-- START Data extract --

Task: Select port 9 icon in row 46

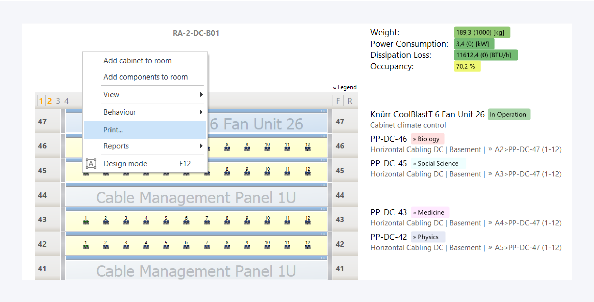Action: [x=247, y=148]
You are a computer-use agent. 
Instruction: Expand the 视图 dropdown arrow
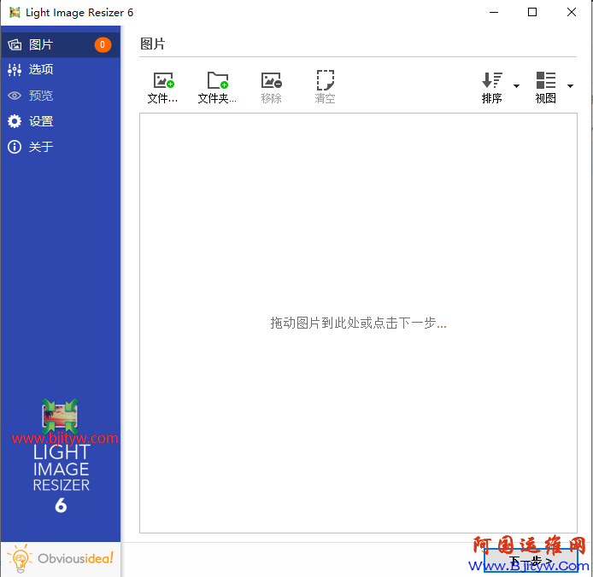[570, 86]
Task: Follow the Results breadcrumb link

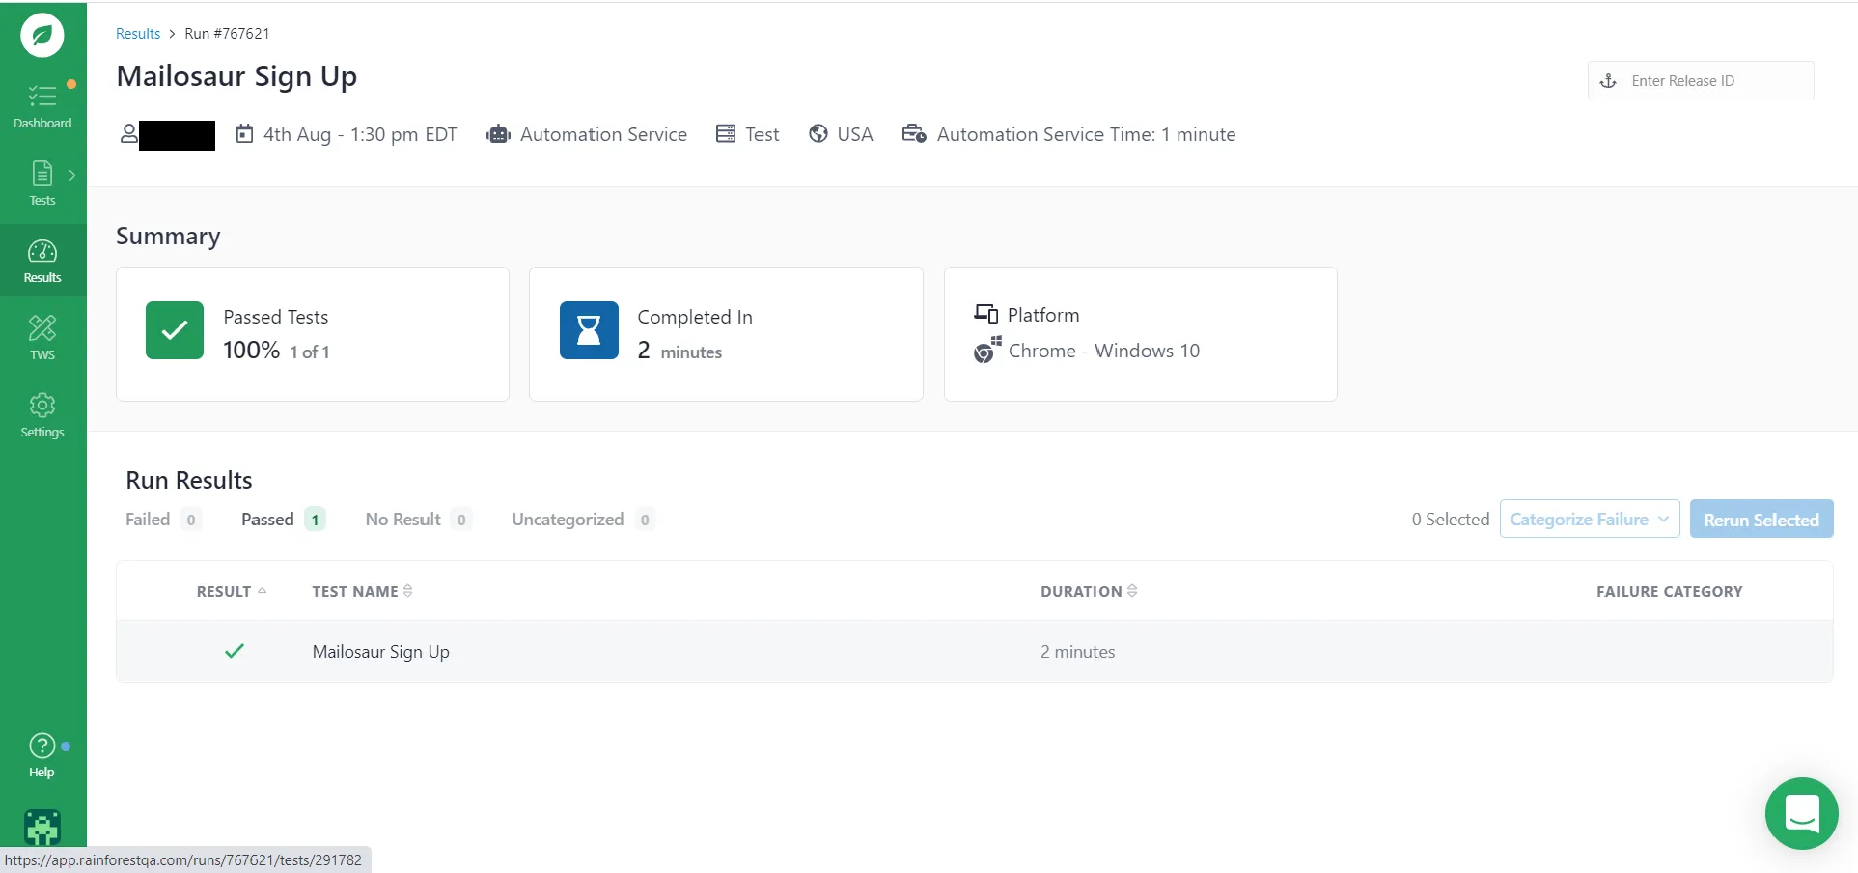Action: pos(138,34)
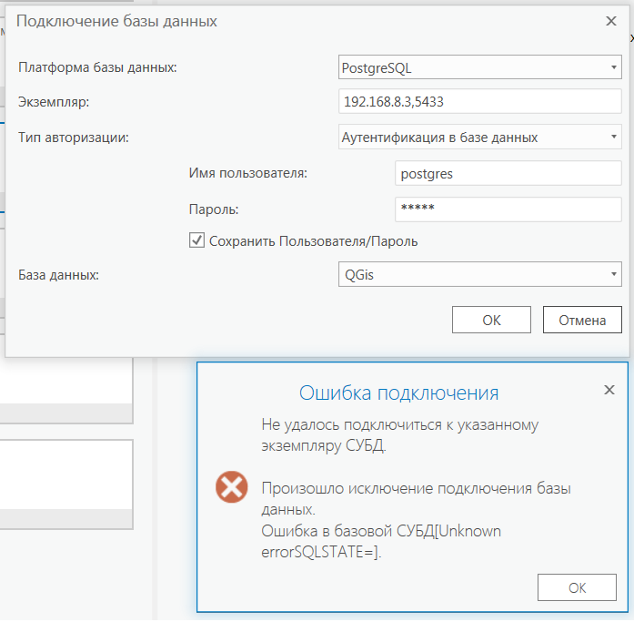Close the 'Ошибка подключения' error popup
Screen dimensions: 634x622
(609, 389)
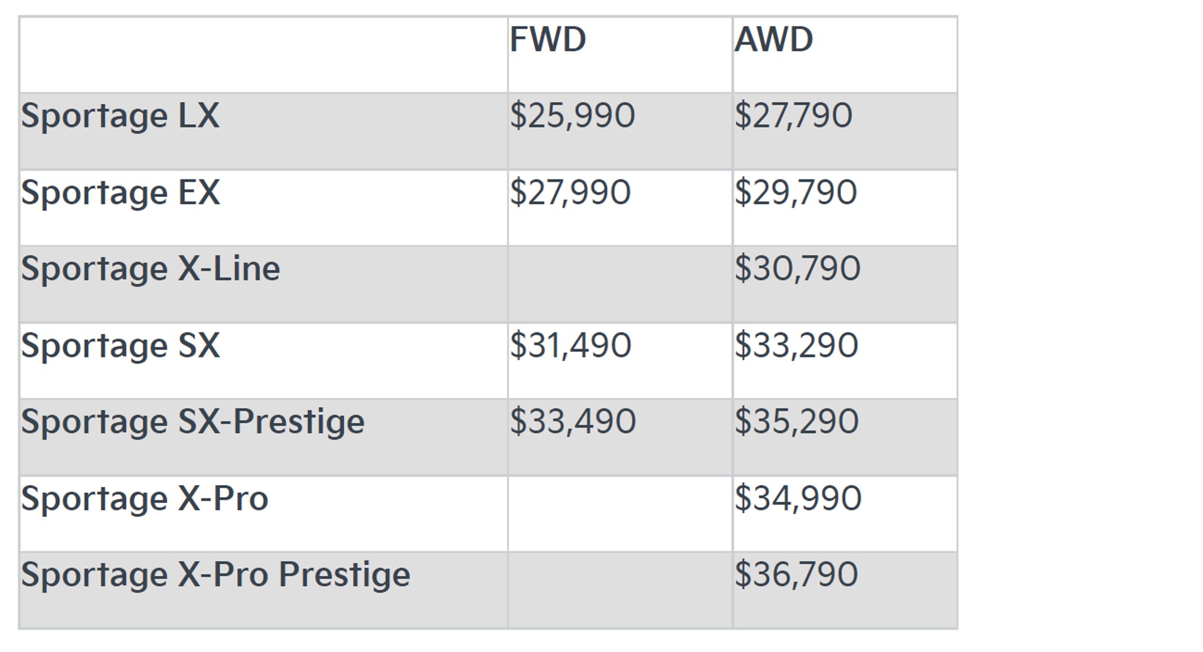The image size is (1203, 652).
Task: Click the $27,990 Sportage EX FWD price
Action: point(570,192)
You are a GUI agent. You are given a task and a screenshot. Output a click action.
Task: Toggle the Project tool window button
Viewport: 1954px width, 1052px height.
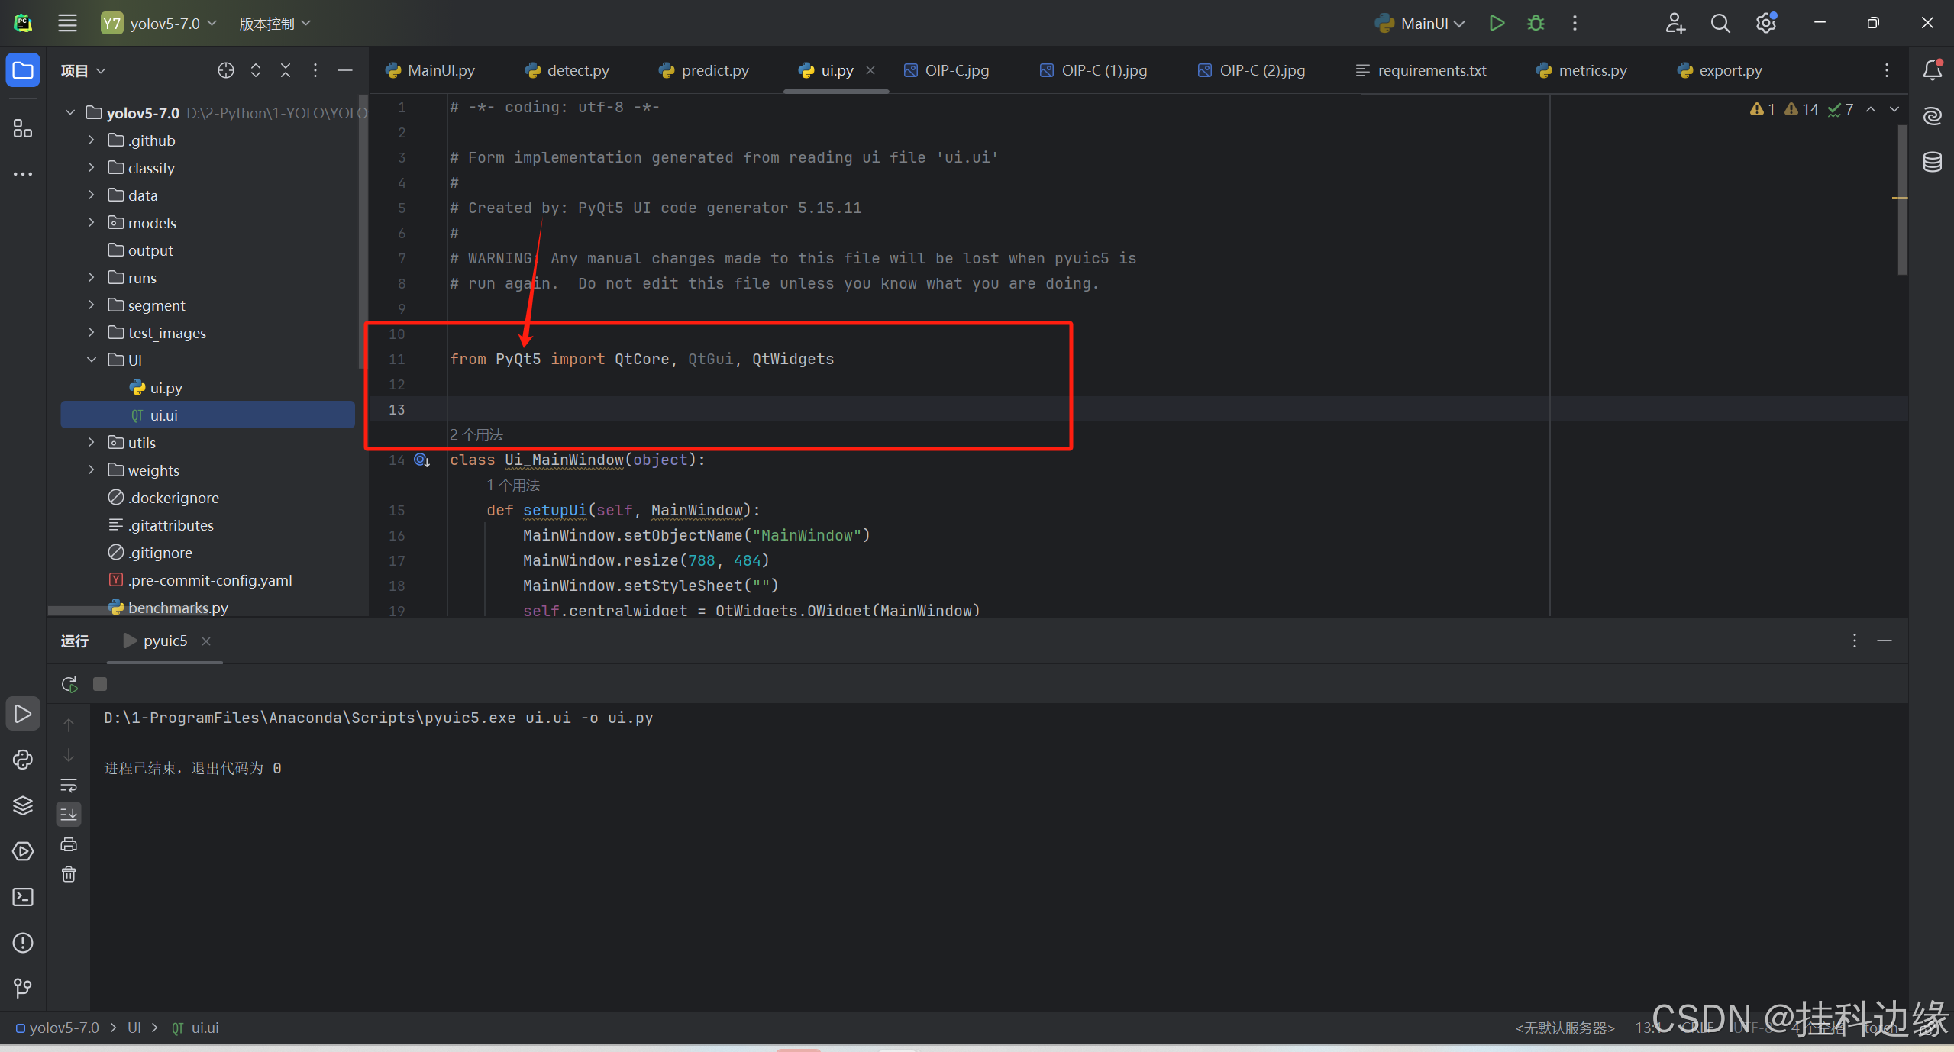pos(23,70)
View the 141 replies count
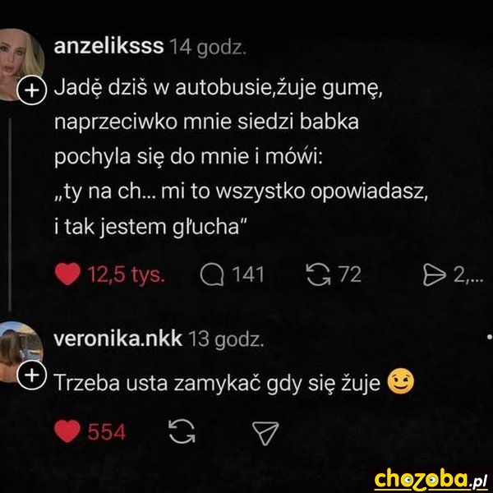This screenshot has height=493, width=493. click(248, 274)
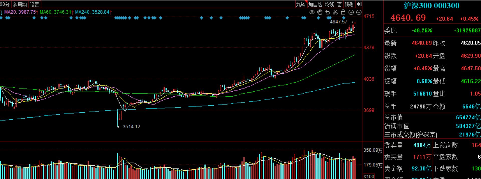Click the 3514.12 low price marker

[x=131, y=127]
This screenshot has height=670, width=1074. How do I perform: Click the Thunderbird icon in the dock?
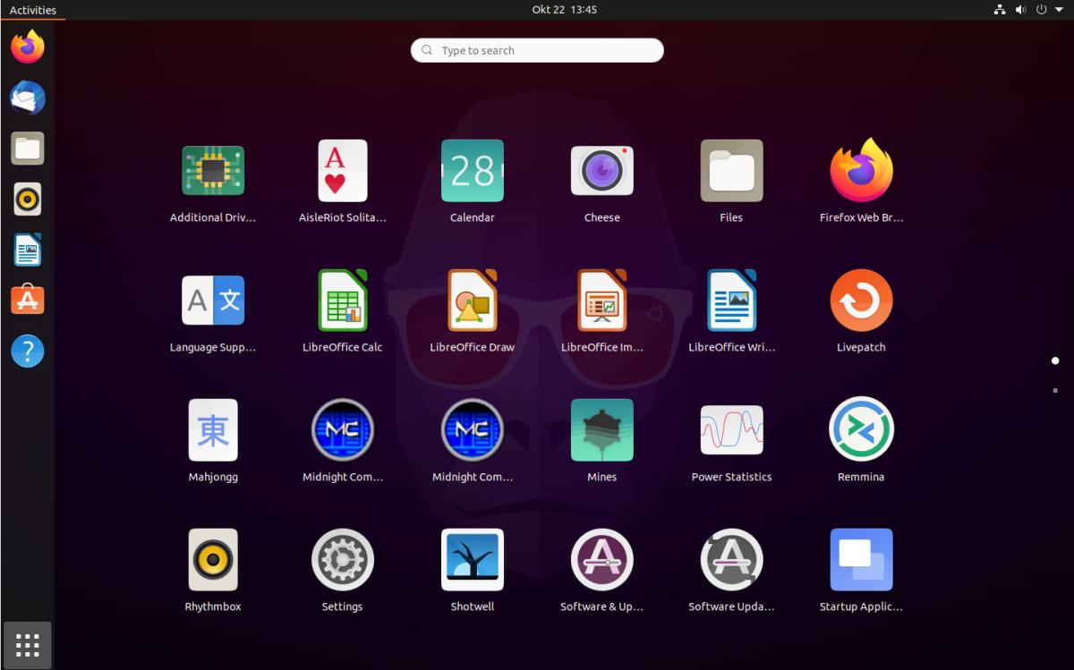(27, 98)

-- END Data extract --

To be done
Can you write out all of the material above word for word, with the pictures left out?

Answer in full
Task: Select port 9 icon in row 46

Action: [x=247, y=148]
You are a computer-use agent. 
Instruction: Expand the 视图 dropdown arrow
[570, 86]
Task: Follow the Results breadcrumb link

Action: pos(138,34)
Close the 'Ошибка подключения' error popup
Screen dimensions: 634x622
(609, 389)
The image size is (1203, 652).
Task: Click the $27,990 Sportage EX FWD price
Action: point(570,192)
You are a GUI agent. You are given a task and a screenshot. Output a click action.
Task: Toggle the Project tool window button
Viewport: 1954px width, 1052px height.
pos(23,70)
View the 141 replies count
This screenshot has height=493, width=493. click(248, 274)
Click the 3514.12 low price marker

[x=131, y=127]
This screenshot has height=670, width=1074. How do I perform: Click the Thunderbird icon in the dock?
(27, 98)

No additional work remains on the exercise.